The Living Planet Index uses global analysis of 32,000 populations of 5,230 animal species to measure changes in the amount of wildlife across continents and taxa. This makes a graph that looks like a stock index of life on Earth.

In 48 years, the average number of animals in Latin America, the Caribbean, and the Amazon has dropped by 94%, which is the most of any area on Earth. The head of WWF-UK, Tanya Steele, said, “This report shows that the worst declines are in Latin America, which is home to the Amazon, the world’s largest rainforest.

The rate of deforestation there is getting worse, which means that not only are trees being cut down but so are the animals that depend on them and the Amazon’s ability to help us fight climate change.

Asia and the Pacific had the second biggest drop, at 55%, followed by North America, at 20%. The drop was 18% in Europe and Central Asia. The report says that the total loss is the same as if all the people in Europe, the Americas, Africa, Oceania, and China disappeared.
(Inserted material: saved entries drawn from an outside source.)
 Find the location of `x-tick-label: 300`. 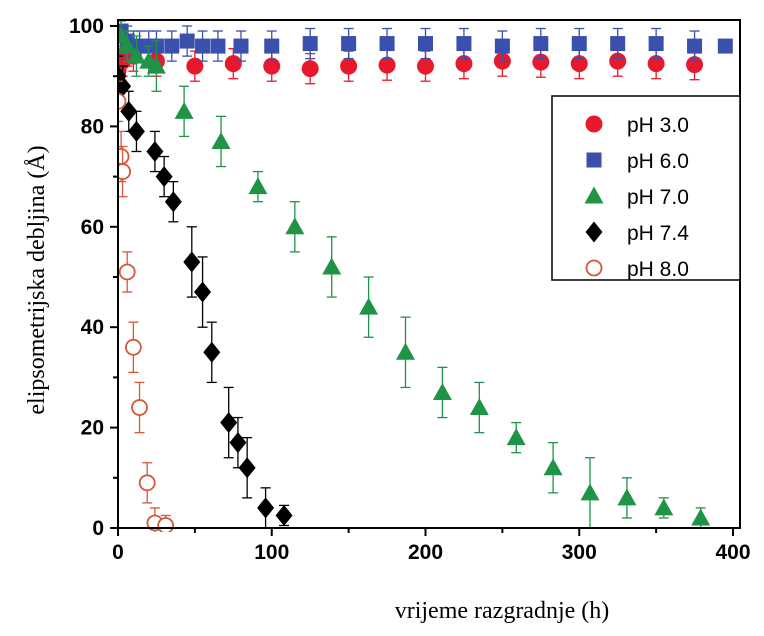

x-tick-label: 300 is located at coordinates (580, 552).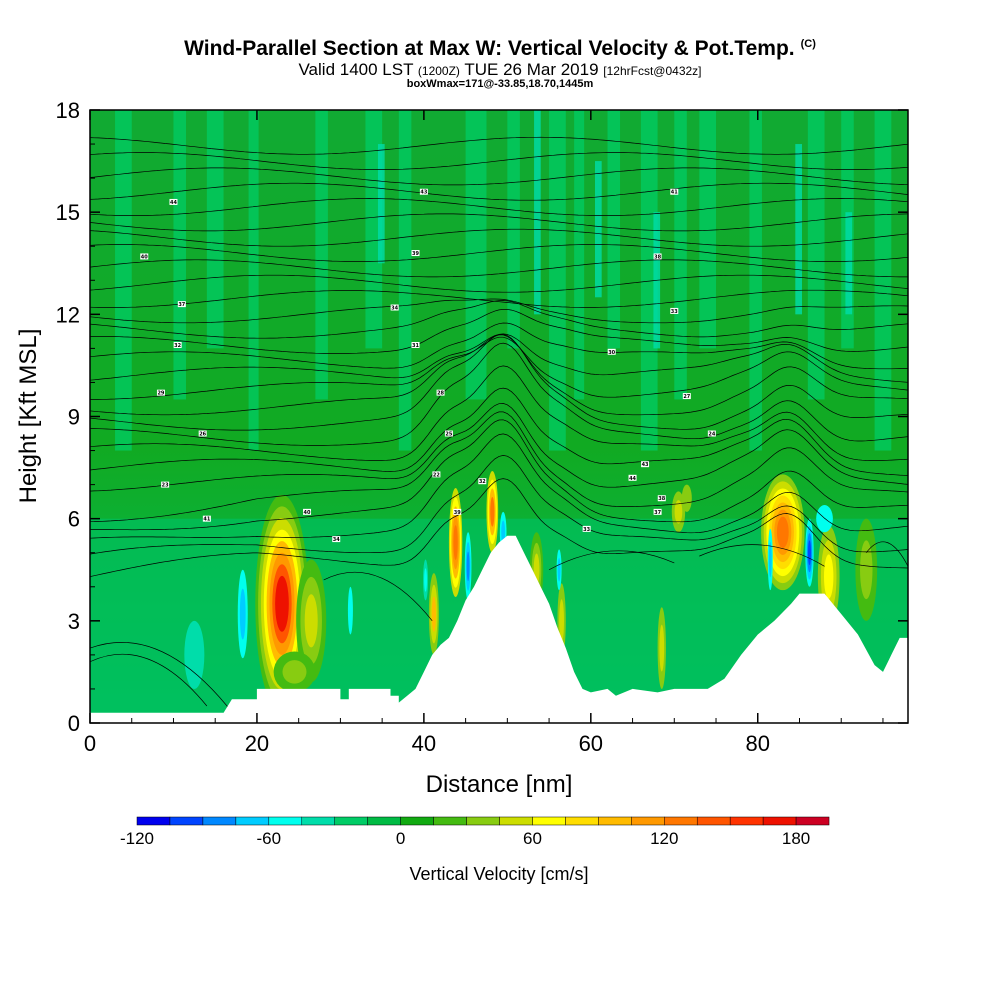 The height and width of the screenshot is (1000, 1000). I want to click on contour-label: 39, so click(458, 512).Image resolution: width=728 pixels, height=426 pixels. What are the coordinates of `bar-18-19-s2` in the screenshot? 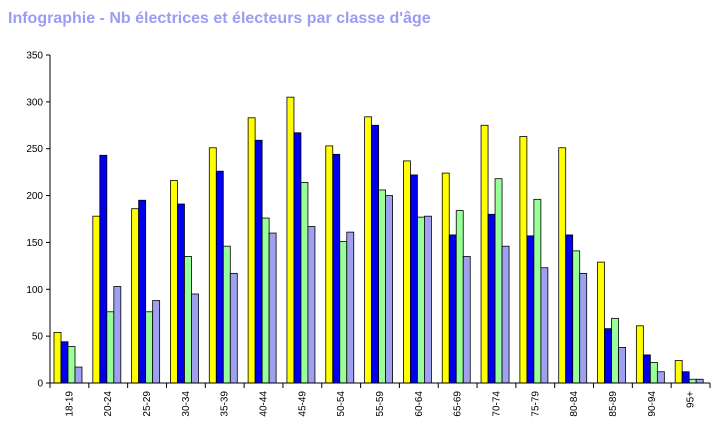 It's located at (64, 362).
Steele said, “Despite the science, the dire predictions, the passionate speeches and promises, the burning forests, the flooded countries, the record temperatures, and the millions of people who have been forced to leave their homes, world leaders continue to sit back and watch our world burn in front of our eyes.” “The climate and nature crises, whose outcomes are tied together, are not some distant problem that our grandchildren will solve with technology that hasn’t been invented yet.”
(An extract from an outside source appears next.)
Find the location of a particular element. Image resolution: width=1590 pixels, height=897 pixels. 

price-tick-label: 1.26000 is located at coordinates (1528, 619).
She also said, “We need our new prime minister to show that the UK is serious about helping people, nature, and the economy thrive by making sure every promise for our world is kept. If you fail, it won’t be forgotten or forgiven.”

Leading environmental groups have said that Liz Truss cares more about the economy than about protecting nature and the environment. They are also worried that rare animals and plants could lose their protections if she follows through on her promise to get rid of EU red tape later this year.

The report says that not all countries started out with the same amount of nature loss. For example, the biodiversity intactness index shows that the UK has only 50% of its biodiversity when compared to historical levels. This makes it one of the most nature-depleted countries in the world.

The report says that changes in how land is used are still the most important reason for biodiversity loss around the world. Mike Barrett, the executive director of science and conservation at WWF-UK, said, “On a global scale, most of the declines we see are caused by the loss and fragmentation of habitat, which is caused by the global agricultural system and its expansion into intact habitat to grow food.”

The researchers point out that infrastructure and farmland are making it harder and harder for animals to move through terrestrial landscapes. Only 37% of rivers longer than 1,000km (600 miles) continue to flow freely along their entire length, and only 10% of the world’s protected areas on land are linked.

The authors say that future declines are not inevitable. They say that the Himalayas, south-east Asia, the east coast of Australia, the Albertine Rift and Eastern Arc mountains in eastern Africa, and the Amazon basin are some of the most important places to protect.

The IUCN is also making a standard to measure the conservation potential of an animal. This is called the animal’s “green status,” and it will help scientists figure out how to help some of the one million species on Earth that are in danger of going extinct. In a study done last year, the pink pigeon, the burrowing bettong, and the Sumatran rhino were all named as species with good chances of being saved.

The head of ZSL’s indicators and assessments unit, Robin Freeman, said it was clear that people are destroying the very foundations of life and that we need to act quickly. “If we want to see a change in the rate of biodiversity loss, it’s not just about conservation.

It’s also about changing production and consumption, and the only way we can legislate or call for that is to have clear, measurable targets at Cop15 in December that ask for recovery of abundance, reduction of extinction risk, and stopping extinctions.”